River rejette aussi la délocalisation du match retour de la finale de la Copa Libertadores

AFP

"Le club estime que cette décision dénature la compétition, porte préjudice à ceux qui ont acheté leurs tickets et porte atteinte à l'équité, faute de match à domicile", indique River Plate dans un communiqué.

Initialement programmée le 24 novembre au stade Monumental de River Plate, la rencontre a été reportée en raison de l'attaque de l'autocar transportant les joueurs de Boca Juniors, quelques heures avant ce match à haute tension.

La Conmebol a finalement décidé jeudi que le match se jouerait le 9 décembre à 20h30 au stade Santiago Bernabéu, l'enceinte du Real Madrid.

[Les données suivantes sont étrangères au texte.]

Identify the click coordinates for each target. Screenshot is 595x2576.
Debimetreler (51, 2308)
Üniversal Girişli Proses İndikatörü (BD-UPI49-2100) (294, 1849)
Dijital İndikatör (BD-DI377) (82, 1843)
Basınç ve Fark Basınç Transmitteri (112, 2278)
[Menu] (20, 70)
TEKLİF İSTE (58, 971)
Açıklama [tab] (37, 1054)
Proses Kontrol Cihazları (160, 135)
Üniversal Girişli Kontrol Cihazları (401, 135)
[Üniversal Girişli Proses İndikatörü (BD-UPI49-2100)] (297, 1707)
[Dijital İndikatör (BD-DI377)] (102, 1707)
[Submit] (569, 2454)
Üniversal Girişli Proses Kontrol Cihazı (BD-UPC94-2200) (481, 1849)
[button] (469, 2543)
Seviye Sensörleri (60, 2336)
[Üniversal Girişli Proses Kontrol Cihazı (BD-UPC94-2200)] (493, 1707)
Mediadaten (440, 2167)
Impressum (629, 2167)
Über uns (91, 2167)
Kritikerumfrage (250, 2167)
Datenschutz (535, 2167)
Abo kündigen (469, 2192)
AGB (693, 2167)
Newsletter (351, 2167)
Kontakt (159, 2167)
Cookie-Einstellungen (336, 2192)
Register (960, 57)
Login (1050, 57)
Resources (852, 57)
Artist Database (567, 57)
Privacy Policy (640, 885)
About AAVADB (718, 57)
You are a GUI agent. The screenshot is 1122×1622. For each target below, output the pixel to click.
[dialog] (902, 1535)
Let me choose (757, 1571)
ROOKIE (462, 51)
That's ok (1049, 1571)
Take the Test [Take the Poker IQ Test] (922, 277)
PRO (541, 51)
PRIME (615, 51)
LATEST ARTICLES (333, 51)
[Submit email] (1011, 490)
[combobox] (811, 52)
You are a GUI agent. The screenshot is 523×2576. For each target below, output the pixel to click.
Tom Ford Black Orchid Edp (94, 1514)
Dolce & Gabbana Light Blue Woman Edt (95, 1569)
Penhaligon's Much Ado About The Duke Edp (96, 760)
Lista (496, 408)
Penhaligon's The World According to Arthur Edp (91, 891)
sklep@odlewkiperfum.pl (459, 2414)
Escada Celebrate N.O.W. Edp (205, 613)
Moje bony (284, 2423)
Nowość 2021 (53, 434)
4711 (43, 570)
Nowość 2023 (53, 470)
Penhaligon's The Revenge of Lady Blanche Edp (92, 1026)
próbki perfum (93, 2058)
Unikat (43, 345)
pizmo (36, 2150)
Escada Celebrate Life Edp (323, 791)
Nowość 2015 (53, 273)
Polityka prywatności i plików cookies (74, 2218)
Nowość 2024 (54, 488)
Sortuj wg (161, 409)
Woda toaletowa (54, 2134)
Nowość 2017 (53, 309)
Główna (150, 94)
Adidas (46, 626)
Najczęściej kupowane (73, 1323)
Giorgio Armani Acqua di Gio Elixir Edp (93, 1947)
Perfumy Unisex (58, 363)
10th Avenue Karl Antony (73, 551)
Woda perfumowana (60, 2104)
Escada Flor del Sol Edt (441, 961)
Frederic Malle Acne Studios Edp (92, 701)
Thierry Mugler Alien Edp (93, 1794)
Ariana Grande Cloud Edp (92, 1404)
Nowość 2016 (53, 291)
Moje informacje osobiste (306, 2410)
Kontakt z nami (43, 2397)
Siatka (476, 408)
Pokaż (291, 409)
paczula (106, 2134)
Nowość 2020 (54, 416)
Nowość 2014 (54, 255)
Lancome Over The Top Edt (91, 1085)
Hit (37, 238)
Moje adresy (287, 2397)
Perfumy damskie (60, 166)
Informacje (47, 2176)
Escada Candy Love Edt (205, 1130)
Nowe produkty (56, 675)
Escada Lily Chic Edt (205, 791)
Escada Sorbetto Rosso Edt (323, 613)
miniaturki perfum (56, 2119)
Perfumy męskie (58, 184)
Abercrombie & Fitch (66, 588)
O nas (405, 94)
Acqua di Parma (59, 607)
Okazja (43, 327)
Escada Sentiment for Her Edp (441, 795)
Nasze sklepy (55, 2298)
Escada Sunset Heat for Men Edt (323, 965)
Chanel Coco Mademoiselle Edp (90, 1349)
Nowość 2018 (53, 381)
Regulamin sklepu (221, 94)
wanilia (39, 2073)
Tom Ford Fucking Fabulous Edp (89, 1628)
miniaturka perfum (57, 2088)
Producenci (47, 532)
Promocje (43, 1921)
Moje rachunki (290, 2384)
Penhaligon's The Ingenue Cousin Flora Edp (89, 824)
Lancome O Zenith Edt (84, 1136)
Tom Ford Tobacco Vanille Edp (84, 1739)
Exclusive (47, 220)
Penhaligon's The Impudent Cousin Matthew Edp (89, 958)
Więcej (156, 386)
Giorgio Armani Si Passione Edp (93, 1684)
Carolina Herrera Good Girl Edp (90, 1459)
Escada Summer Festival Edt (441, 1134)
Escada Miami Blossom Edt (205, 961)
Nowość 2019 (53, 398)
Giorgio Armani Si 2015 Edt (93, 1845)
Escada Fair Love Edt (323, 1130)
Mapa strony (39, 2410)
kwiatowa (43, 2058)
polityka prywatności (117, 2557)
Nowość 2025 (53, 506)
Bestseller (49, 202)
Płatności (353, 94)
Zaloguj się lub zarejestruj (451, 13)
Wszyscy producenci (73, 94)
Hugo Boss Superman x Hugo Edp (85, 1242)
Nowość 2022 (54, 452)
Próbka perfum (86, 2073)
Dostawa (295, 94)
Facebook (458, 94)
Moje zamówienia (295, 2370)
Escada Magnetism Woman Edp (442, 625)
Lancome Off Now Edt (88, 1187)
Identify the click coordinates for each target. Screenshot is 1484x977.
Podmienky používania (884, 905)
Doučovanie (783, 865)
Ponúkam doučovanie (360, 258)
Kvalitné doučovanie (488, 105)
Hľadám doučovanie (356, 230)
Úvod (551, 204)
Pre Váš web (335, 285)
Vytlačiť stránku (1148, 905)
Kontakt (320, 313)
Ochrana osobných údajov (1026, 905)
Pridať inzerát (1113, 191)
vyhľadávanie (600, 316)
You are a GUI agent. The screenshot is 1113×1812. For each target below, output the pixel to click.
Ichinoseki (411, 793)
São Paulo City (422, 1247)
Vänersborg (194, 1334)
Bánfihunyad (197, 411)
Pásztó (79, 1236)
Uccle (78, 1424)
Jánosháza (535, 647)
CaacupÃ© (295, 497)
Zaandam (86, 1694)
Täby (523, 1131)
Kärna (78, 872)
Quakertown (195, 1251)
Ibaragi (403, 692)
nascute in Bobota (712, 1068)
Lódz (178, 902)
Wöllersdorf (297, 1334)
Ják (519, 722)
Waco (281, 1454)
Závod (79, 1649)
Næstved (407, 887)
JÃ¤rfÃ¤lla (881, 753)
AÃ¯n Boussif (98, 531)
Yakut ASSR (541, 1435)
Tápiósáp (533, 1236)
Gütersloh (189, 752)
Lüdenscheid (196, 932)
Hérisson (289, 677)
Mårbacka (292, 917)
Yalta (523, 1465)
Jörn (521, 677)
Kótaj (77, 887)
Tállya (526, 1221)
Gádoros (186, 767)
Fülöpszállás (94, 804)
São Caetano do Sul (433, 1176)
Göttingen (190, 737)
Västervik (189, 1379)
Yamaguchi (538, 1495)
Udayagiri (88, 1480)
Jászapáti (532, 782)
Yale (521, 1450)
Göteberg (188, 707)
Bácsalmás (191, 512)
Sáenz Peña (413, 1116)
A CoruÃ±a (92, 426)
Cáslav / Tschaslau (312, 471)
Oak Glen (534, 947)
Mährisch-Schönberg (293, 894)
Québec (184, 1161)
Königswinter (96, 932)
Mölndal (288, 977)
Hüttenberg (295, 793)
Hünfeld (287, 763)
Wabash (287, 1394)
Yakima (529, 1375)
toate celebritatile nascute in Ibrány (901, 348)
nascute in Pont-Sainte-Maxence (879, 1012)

Pour River, la "faille dans la sécurité publique" en amont du match retour n'est "d'aucune façon de la responsabilité du club", les incidents ayant eu lieu "en dehors du périmètre prévu pour l'événement".

"Il est incompréhensible que le +superclasico+ ne puisse se dérouler normalement dans le pays qui, en ce moment même, accueille un sommet du G20", pointe le club de Buenos Aires qui refuse que des spectateurs soient privés "de façon injustifiée" du match à cause du "coût" et de la "distance" du "lieu choisi".

Dans un communiqué diffusé quelques heures auparavant, le club rival de Boca Juniors indique qu'il va porter l'affaire devant la chambre d'appel de la Conmebol, et éventuellement devant le Tribunal arbitral du sport (TAS).

Après les incidents violents du week-end dernier, Boca avait saisi le tribunal de discipline de la Conmebol pour réclamer la victoire sur tapis vert, estimant que River Plate devait être sanctionné, l'autocar ayant été pris pour cible par des supporteurs de River.